> **REQUEST**: Reproduce word for word the part of the listing that opens with the line containing "Where should I click to: Select the Maps" and closes with the line containing "The height and width of the screenshot is (764, 1222).", and output nothing else.

-------------------------

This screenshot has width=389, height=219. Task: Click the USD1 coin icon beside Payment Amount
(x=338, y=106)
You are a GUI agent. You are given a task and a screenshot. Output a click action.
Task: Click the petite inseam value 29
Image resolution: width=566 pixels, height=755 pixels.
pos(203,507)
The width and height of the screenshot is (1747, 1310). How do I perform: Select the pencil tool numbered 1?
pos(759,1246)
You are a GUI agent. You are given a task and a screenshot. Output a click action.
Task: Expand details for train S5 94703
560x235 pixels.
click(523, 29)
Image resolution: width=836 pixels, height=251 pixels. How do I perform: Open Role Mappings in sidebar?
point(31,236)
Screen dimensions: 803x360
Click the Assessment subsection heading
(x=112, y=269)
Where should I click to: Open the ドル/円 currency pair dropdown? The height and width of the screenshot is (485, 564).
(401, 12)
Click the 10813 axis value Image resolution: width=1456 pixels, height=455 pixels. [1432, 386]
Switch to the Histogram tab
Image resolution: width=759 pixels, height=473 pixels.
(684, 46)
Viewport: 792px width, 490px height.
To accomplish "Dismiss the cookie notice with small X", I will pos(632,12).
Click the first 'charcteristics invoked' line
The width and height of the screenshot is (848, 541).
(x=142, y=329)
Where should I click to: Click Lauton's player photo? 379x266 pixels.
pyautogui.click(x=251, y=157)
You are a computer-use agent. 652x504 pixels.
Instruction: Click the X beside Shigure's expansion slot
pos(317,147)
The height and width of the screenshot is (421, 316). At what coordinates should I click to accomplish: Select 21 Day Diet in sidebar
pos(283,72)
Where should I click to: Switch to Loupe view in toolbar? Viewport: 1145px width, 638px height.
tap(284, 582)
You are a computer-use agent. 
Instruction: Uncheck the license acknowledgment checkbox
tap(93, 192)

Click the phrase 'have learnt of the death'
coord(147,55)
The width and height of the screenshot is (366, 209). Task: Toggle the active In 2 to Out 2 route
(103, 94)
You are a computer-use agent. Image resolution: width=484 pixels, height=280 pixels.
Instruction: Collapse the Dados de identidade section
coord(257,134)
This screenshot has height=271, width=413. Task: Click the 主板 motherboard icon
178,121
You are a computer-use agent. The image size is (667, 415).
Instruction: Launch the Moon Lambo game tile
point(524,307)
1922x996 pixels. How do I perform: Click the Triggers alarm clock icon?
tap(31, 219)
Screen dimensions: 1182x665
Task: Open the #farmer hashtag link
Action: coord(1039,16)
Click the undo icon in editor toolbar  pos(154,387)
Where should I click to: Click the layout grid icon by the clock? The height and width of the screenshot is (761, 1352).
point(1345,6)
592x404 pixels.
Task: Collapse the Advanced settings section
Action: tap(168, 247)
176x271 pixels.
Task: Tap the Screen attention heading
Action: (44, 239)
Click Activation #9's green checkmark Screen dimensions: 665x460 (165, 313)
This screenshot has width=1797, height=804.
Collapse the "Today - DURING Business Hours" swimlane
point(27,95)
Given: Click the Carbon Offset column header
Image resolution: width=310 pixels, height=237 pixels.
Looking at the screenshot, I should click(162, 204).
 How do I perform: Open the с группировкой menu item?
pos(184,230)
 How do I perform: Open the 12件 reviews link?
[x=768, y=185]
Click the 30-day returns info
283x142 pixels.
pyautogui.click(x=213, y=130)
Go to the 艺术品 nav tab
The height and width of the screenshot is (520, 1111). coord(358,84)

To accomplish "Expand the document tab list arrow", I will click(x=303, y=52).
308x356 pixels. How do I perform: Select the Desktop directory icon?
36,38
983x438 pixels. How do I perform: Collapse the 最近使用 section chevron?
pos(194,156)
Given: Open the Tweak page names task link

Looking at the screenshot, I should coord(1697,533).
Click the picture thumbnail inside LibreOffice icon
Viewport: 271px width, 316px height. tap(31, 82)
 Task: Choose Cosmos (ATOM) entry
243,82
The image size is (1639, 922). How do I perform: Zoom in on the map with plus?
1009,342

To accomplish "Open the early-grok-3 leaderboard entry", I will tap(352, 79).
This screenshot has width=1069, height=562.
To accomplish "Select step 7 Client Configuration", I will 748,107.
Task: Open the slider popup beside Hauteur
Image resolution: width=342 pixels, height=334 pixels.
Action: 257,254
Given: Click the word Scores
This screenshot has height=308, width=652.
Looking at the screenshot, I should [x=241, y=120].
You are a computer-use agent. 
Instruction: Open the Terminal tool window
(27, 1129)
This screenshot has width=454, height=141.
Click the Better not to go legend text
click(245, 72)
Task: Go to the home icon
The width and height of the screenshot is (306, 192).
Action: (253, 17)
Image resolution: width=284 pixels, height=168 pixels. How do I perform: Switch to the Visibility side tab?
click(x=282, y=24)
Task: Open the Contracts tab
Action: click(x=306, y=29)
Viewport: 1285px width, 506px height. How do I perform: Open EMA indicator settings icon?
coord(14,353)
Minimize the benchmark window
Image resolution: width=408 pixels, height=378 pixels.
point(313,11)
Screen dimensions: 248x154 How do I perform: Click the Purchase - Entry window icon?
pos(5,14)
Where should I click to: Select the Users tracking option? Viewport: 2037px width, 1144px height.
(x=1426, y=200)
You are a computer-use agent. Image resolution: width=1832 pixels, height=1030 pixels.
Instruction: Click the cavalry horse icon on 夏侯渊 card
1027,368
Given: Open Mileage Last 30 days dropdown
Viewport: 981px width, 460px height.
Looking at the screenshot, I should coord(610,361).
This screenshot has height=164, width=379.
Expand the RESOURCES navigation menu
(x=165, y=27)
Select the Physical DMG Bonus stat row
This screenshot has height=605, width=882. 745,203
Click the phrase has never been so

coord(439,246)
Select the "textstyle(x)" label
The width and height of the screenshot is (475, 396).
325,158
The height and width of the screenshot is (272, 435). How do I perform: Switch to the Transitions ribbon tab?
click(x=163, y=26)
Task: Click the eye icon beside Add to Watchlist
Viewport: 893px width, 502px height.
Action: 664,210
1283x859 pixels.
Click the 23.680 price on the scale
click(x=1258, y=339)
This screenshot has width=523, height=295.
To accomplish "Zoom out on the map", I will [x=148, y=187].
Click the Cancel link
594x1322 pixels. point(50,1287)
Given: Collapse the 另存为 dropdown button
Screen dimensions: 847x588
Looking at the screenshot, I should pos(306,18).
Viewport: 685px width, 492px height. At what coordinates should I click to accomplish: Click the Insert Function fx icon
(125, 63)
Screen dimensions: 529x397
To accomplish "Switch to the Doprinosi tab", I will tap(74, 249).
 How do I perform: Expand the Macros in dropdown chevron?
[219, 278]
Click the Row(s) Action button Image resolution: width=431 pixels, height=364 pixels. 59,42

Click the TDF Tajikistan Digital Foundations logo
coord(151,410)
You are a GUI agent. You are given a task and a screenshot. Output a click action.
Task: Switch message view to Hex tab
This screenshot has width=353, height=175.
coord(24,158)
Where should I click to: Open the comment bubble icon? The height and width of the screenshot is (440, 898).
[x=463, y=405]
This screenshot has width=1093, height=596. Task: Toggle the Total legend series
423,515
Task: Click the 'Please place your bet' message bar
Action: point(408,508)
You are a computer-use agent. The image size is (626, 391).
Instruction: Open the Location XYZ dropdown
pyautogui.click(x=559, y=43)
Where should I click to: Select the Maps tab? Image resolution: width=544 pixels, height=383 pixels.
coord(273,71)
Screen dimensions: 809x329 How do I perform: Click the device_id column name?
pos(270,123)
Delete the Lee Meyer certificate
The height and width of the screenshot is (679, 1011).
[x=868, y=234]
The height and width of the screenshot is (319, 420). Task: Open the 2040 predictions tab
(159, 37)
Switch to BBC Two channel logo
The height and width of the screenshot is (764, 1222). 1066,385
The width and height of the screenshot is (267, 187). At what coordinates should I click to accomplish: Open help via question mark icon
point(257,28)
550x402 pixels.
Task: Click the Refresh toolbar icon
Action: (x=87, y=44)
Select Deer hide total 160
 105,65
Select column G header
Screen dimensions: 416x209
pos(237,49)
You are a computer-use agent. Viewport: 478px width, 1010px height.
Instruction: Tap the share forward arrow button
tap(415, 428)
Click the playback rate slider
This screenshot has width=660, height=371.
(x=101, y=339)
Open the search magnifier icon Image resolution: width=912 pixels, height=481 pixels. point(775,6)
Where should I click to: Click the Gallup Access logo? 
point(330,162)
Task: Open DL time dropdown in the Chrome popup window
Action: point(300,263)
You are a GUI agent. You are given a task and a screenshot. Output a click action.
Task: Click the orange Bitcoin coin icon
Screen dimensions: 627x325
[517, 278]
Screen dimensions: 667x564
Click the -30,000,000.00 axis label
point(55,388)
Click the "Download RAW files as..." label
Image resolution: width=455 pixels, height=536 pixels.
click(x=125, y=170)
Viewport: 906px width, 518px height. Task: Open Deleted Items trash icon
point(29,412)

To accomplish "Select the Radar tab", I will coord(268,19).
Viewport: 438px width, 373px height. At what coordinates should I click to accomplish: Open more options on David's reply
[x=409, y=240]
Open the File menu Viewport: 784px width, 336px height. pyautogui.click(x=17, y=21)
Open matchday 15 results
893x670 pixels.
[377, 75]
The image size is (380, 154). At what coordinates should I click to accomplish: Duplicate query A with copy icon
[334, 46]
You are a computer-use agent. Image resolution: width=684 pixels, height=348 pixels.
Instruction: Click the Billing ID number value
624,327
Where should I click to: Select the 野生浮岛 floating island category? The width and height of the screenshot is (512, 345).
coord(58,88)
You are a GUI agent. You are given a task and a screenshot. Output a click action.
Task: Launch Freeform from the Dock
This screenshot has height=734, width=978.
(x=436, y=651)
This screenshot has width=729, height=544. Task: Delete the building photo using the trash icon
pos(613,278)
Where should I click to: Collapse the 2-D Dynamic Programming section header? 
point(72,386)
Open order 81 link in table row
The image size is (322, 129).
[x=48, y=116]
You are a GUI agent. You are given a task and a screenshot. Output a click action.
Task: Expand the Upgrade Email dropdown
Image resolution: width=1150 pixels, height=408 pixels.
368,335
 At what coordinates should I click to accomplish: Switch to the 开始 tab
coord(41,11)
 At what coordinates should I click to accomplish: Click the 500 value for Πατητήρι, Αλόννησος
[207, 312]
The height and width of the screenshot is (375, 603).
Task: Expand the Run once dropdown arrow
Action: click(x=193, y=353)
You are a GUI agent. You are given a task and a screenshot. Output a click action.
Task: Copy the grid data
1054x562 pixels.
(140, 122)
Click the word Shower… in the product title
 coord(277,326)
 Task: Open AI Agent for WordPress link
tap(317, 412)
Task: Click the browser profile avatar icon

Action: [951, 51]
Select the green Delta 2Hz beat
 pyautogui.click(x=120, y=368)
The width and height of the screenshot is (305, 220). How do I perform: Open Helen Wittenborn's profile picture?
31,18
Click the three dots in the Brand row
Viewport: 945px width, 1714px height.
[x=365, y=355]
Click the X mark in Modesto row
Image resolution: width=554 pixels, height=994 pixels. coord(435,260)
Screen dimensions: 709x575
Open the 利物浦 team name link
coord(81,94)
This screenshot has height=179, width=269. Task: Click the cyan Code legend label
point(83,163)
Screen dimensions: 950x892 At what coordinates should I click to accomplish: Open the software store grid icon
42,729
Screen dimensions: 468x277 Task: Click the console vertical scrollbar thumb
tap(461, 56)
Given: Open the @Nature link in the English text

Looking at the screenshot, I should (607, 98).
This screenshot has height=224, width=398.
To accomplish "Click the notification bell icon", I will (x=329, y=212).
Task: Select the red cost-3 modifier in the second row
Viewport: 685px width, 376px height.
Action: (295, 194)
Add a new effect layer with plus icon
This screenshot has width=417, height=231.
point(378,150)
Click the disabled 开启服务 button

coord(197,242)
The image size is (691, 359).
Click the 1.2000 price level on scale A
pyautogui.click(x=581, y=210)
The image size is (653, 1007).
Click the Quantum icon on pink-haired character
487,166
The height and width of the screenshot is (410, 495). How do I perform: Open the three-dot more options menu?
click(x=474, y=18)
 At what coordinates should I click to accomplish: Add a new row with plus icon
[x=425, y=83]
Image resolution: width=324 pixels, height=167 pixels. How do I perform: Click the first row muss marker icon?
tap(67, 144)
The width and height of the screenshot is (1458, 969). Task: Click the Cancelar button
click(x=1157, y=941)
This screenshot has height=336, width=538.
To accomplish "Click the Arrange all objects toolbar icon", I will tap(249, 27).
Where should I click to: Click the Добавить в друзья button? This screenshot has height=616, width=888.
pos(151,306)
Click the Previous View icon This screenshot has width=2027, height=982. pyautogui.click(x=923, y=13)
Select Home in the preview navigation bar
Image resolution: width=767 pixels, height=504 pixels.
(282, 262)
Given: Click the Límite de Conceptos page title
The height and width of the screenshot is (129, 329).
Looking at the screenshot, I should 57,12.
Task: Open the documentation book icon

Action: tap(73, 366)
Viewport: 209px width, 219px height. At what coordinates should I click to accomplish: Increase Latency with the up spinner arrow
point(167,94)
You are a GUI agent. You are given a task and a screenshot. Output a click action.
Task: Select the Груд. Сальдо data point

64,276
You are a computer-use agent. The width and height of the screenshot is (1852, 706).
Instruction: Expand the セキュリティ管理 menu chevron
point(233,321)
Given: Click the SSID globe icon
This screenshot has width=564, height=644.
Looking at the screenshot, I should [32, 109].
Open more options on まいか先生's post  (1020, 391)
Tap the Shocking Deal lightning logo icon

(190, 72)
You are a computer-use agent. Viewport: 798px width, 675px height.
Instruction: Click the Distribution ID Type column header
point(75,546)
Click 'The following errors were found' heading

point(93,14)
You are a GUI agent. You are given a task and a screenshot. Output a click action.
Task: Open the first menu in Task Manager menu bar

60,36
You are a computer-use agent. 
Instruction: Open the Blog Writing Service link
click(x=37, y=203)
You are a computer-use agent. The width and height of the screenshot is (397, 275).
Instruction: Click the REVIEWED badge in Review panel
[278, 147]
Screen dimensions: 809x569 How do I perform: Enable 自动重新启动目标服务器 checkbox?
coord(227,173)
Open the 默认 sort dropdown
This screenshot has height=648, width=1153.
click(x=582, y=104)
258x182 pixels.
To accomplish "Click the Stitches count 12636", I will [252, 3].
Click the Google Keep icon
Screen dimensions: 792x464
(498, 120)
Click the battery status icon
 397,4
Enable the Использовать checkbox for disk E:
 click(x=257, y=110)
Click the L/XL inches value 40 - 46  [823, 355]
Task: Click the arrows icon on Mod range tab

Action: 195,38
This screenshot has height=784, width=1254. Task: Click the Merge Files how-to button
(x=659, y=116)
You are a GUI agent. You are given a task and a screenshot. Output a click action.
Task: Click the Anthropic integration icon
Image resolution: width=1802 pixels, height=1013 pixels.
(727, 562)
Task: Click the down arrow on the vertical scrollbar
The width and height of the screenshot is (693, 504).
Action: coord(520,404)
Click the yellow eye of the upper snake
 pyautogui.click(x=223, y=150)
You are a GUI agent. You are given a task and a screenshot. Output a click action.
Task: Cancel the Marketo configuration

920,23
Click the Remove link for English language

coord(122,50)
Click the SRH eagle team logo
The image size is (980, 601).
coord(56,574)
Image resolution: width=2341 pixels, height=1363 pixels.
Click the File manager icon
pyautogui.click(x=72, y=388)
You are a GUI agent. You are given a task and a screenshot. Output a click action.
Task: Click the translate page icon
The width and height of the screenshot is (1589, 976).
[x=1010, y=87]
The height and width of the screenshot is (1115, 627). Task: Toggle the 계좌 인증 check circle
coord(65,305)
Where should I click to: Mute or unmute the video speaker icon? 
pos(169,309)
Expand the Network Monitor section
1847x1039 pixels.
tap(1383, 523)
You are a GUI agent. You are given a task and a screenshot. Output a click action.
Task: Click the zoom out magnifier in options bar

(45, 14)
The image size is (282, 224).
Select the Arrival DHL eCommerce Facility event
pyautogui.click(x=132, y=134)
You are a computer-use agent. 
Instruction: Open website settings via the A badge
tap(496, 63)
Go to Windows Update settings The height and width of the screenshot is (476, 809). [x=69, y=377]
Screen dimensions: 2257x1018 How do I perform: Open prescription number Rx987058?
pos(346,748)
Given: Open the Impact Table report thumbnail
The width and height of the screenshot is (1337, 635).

-------------------------

> **TASK SOLUTION**:
Where should I click to: Select the Maps tab? Image resolution: width=544 pixels, height=383 pixels.
coord(273,71)
Screen dimensions: 809x329 How do I perform: Click the device_id column name?
pos(270,123)
Delete the Lee Meyer certificate
The height and width of the screenshot is (679, 1011).
[x=868, y=234]
The height and width of the screenshot is (319, 420). Task: Open the 2040 predictions tab
(159, 37)
Switch to BBC Two channel logo
The height and width of the screenshot is (764, 1222). 1066,385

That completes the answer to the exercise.